YOUR INSTRUCTIONS
Reproduce the lines beginning with the line that contains "Open the 忘記密碼 forgot password link" and continuing through the line that contains "will [344, 228].", substituting "Display" for every occurrence of "Viewport" and leaving all else unchanged.

INFORMATION PROVIDED
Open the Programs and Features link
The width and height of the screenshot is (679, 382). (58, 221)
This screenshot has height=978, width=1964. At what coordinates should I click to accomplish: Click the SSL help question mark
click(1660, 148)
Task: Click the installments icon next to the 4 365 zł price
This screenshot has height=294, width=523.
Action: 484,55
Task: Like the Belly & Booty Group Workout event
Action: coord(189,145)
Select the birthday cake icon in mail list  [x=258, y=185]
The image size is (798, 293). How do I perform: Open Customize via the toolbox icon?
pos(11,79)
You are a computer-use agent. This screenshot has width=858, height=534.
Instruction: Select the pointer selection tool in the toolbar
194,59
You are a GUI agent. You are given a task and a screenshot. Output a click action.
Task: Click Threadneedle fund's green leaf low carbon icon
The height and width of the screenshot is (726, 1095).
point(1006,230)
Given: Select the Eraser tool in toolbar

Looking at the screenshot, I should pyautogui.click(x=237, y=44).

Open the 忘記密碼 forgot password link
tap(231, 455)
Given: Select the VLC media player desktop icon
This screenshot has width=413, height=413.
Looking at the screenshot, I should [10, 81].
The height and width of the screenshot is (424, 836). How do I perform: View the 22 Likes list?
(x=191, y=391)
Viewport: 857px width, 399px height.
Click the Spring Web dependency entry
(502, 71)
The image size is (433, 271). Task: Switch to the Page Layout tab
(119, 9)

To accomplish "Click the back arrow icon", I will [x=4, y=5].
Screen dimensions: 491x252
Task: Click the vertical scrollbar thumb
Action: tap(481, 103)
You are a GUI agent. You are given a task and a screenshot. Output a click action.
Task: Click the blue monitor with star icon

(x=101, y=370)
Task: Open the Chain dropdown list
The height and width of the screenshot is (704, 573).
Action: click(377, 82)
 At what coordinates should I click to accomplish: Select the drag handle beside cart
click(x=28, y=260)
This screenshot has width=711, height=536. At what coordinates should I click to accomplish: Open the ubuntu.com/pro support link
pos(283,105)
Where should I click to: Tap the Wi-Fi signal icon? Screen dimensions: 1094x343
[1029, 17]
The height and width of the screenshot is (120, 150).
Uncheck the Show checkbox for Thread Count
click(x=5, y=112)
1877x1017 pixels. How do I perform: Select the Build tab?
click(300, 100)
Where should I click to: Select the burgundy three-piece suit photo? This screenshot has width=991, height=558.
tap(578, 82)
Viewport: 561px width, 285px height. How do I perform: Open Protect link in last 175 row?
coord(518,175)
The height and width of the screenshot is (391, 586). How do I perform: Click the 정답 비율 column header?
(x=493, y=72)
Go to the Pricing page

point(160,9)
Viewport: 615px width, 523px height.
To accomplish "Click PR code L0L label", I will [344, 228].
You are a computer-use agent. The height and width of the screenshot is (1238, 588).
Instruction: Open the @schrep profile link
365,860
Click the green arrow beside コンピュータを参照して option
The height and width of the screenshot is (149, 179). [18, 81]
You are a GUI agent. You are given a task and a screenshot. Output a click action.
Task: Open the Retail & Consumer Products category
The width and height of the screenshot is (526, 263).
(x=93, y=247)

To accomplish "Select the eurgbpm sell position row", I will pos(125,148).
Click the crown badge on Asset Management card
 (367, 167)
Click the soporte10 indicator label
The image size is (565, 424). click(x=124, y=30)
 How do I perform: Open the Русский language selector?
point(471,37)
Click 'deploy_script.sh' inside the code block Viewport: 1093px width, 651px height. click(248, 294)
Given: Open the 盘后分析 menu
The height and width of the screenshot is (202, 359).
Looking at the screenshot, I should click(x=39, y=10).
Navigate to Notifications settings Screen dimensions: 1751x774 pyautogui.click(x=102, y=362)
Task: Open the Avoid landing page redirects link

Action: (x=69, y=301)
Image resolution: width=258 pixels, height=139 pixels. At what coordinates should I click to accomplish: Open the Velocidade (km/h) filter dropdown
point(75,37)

SOLVED EXERCISE
Open the 忘記密碼 forgot password link
tap(231, 455)
Given: Select the VLC media player desktop icon
This screenshot has width=413, height=413.
Looking at the screenshot, I should [10, 81].
The height and width of the screenshot is (424, 836). How do I perform: View the 22 Likes list?
(x=191, y=391)
Display: 857px width, 399px height.
Click the Spring Web dependency entry
(502, 71)
The image size is (433, 271). Task: Switch to the Page Layout tab
(119, 9)

To accomplish "Click the back arrow icon", I will [x=4, y=5].
Screen dimensions: 491x252
Task: Click the vertical scrollbar thumb
Action: tap(481, 103)
You are a GUI agent. You are given a task and a screenshot. Output a click action.
Task: Click the blue monitor with star icon

(x=101, y=370)
Task: Open the Chain dropdown list
The height and width of the screenshot is (704, 573).
Action: click(377, 82)
 At what coordinates should I click to accomplish: Select the drag handle beside cart
click(x=28, y=260)
This screenshot has width=711, height=536. At what coordinates should I click to accomplish: Open the ubuntu.com/pro support link
pos(283,105)
Where should I click to: Tap the Wi-Fi signal icon? Screen dimensions: 1094x343
[1029, 17]
The height and width of the screenshot is (120, 150).
Uncheck the Show checkbox for Thread Count
click(x=5, y=112)
1877x1017 pixels. How do I perform: Select the Build tab?
click(300, 100)
Where should I click to: Select the burgundy three-piece suit photo? This screenshot has width=991, height=558.
tap(578, 82)
Display: 561px width, 285px height. How do I perform: Open Protect link in last 175 row?
coord(518,175)
The height and width of the screenshot is (391, 586). How do I perform: Click the 정답 비율 column header?
(x=493, y=72)
Go to the Pricing page

point(160,9)
Display: 615px width, 523px height.
To accomplish "Click PR code L0L label", I will [344, 228].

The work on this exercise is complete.